En el caso de los países donde el reformismo
neoliberal ha resuelto la eliminación de los derechos laborales básicos, la
clase trabajadora deberá salir a confrontar el plan de ajustes y exigir que
sean las clases capitalistas quienes paguen la crisis. En todo caso, los
procesos de autoorganización obrera son (independientemente del carácter
progresista o neoliberal del gobierno) las únicas salidas en un tiempo en que
la crisis capitalista y la confrontación de sus clases dirigentes pretende reimplantar
la idea del “no hay alternativa”. Superar el impasse de las reivindicaciones
laborales inmediatas pasa, en ese orden de ideas, por reconstruir y reorganizar
el proyecto socialista: confrontando a nuestras clases dirigentes, sus reformas
regresivas y el apoyo mezquino al genocidio del pueblo palestino.
Es un momento, por lo tanto, de radicalización del programa socialista y revolucionario. Solo es posible avanzar en esa dirección cuando se articulen las demandas de los oprimidos y los desposeídos en un programa anticapitalista, anticolonial y antipatriarcal. En coyunturas disolución, sostenía René Zavaleta, la clase dominante se resguarda en el carácter más represivo del Estado capitalista e intenta anular a toda costa las conquistas democráticas de las luchas populares previas.
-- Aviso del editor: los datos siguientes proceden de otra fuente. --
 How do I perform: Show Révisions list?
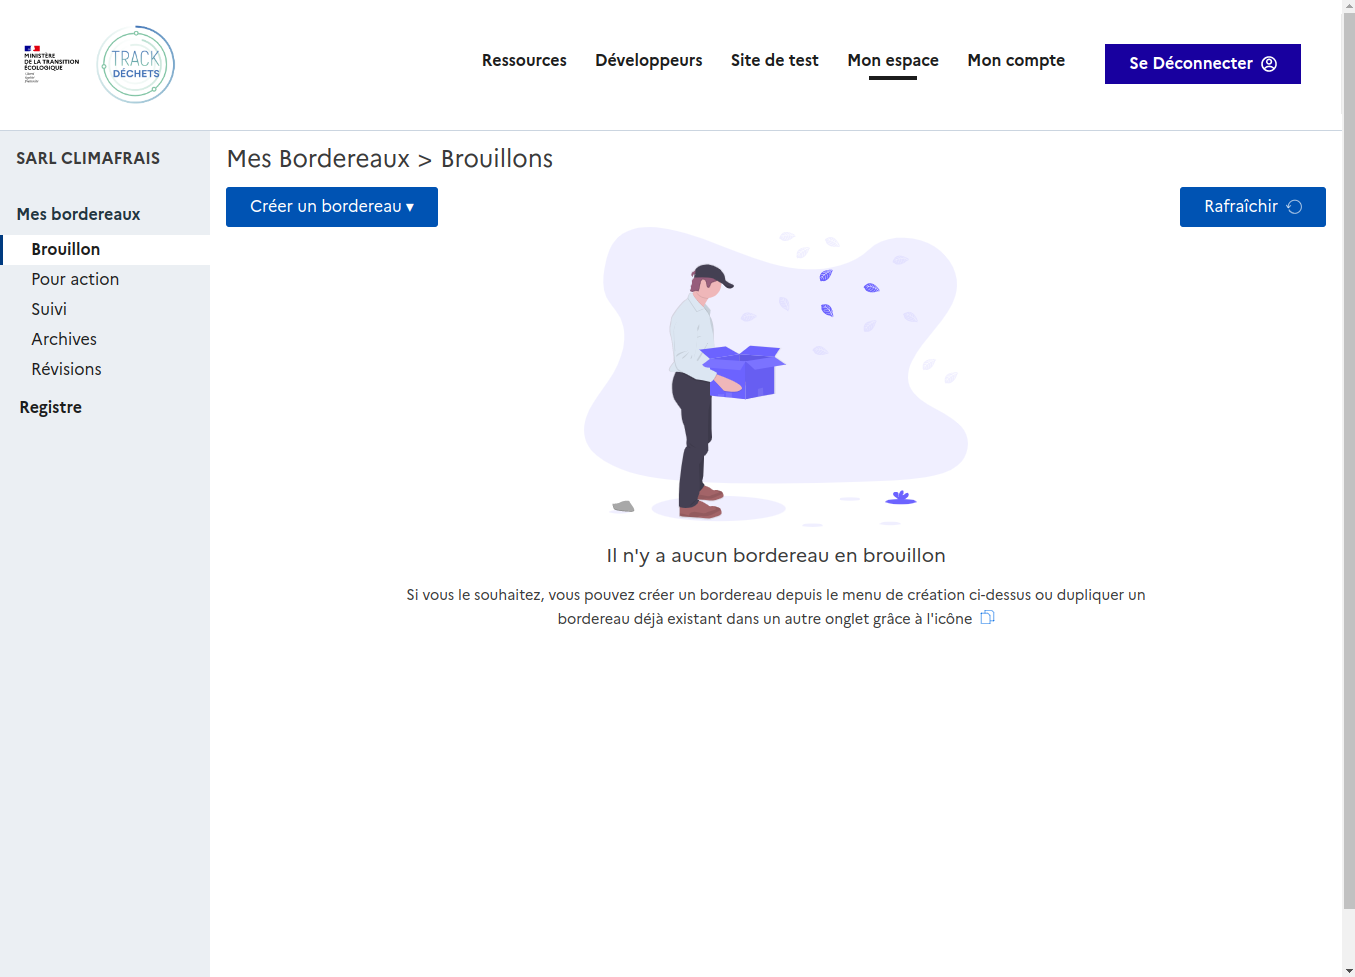(x=66, y=369)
Por esta razón, este primero de mayo no debe ser,
simplemente, una conmemoración ni mucho menos una rememoración nostálgica de un
pasado enterrado, sino la reactivación de los proyectos revolucionarios y la
reconstrucción de un futuro prometedor. El episodio de la lucha de clases aún
está por empezar, solo la unidad de los de abajo puede dar un golpe de timón a
la historia y recuperarla para las clases populares.